During its presentation, SAPO said that it is making progress with its plan to corporatise Postbank and aims to conclude this in 2017. Preparations were also under way to register Postbank with the Companies and Intellectual Property Commission. Establishing the bank is one aspect of a multipronged strategy to modernise Sapo and put it on a profitable and sustainable footing in the face of the growth in digital communication. SAPO wants Postbank to be the agency chosen by the Social Security Agency of SA to pay social grants. SAPO was expected to make a net loss of R1.1bn, more or less in line with net loss of R1.2bn set in its corporate plan. Total revenue of R3.6bn was earned in the period to December as against the corporate plan’s target of R6.8bn for the full year. Although mail revenue at SAPO has seen a year-on-year decline of 6 percent, the organisation is confident that it will make a turnaround soon. A key reason for the declining business was that corporate customers were moving to online and courier solutions, reduced mailings and delays in the payment of critical suppliers.
Members asked about retail sales, if performance contracts have been signed, why box rentals were down, the burueacracy and theft at Johannesburgy International Mailing Centre, what Public Private Partnerships are in the pipeline, how to modernise and secure the IT systems, if more mobile post offices will be established, when SAPO will become profitable and why it was still renting from Eco Point, where its head-quarters is based.

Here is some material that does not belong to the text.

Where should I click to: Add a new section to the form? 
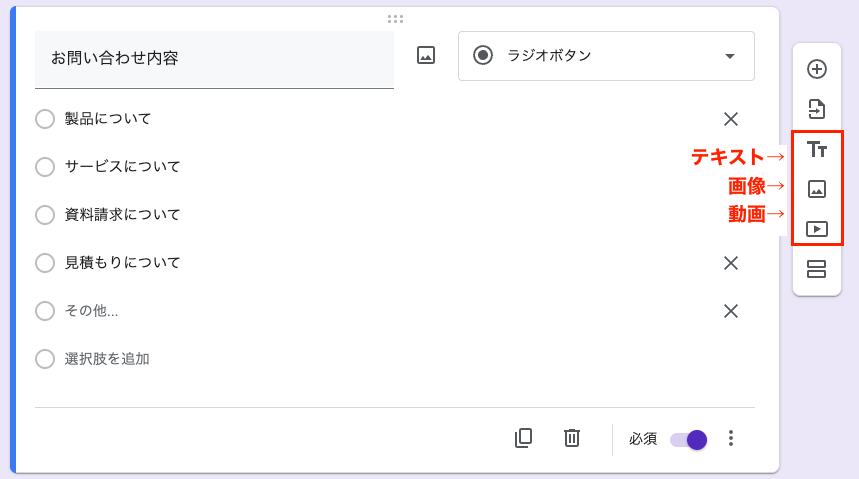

The Chairperson welcomed everyone and noted the presence of the Minister and Deputy Ministe, officials from the Department of Telecommunications and Postal Services and the South African Post Office (SAPO).

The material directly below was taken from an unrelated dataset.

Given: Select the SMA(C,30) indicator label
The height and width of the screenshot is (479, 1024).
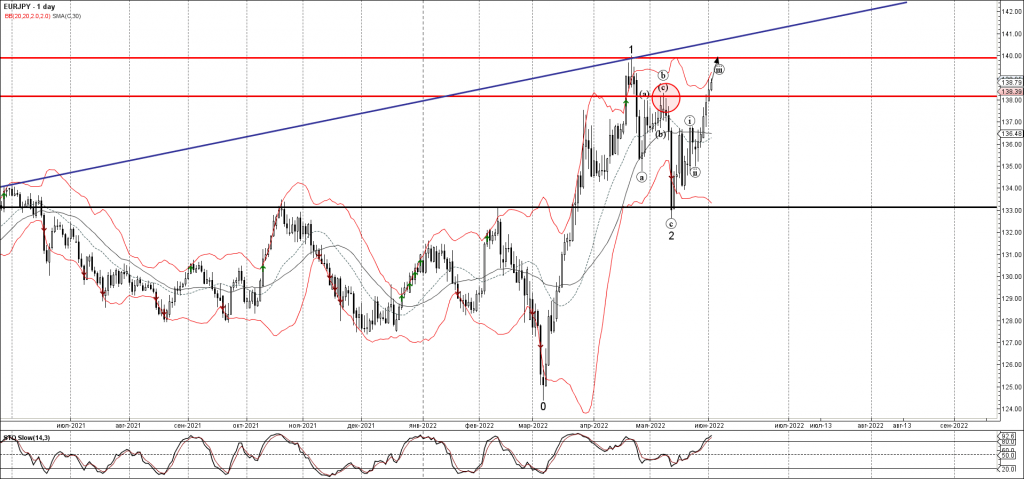Looking at the screenshot, I should [68, 16].

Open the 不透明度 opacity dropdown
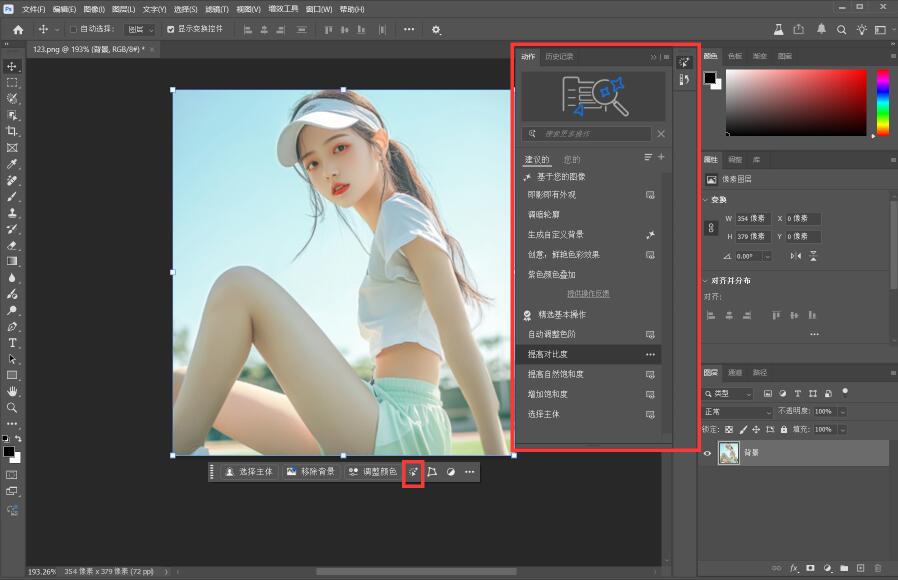(x=843, y=411)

All those present introduced themselves.
Remarks by Minister
Dr Siyabonga Cwele, Minister of Telecommunications and Postal Services explained that for the last few years the South African Post Office (SAPO) has been facing many challenges, but with the current Group Chief Executive Officer (GCEO) and new Group Chief Financial Officer (GCFO), SAPO is on the road to recovery. Because of its struggles and the need to pay creditors, SAPO was given a cash injection from the state for which it was grateful. SAPO is starting to focus on new businesses this year, with part of the strategic planning focusing on the internet. One of the key goals is corporatisation. The Department wants to align different postal legislation. Logistics was a problem as the main logistics company CFG presented challenges. The aim is to turn SAPO into a hub for e-commerce and logistics, as a new business model.
SAPO Post Office Corporate Plan, progress report and future prospects for Q3 (2016/2017)
Mr Mark Barnes, GCEO ,SAPO, informed the Committee that Post Bank is profitable and well capitalised, with the capitalisation process being on track. SAPO regularised its relationship with the Independent Communications Authority of South Africa (ICASA). There is early signs of customer confidence and trust returning to SAPO. Creditors have been paid. Labour matters have been settled, while the Johannesburg International Mail Centre (JIMC) has been cleaned-up as this is key for turning SAPO into a logistics hub.
He informed the Committee that the key areas of focus for SAPO in 2017 are receiving the SASSA grant distribution contract, the Postbank licence, increasing branch network and operational efficiency, launching a competitive courier business, investing to become the e-commerce hub of choice for Africa with plans to increase capacity at OR Tambo international underway. SAPO also aims to become the government’s delivery partner of choice. The mail business will only account for a third of SAPO’s business, with 2017 projected as being the year where the Postbank and e-commerce business come into their own, and will start defining the new revenue mix.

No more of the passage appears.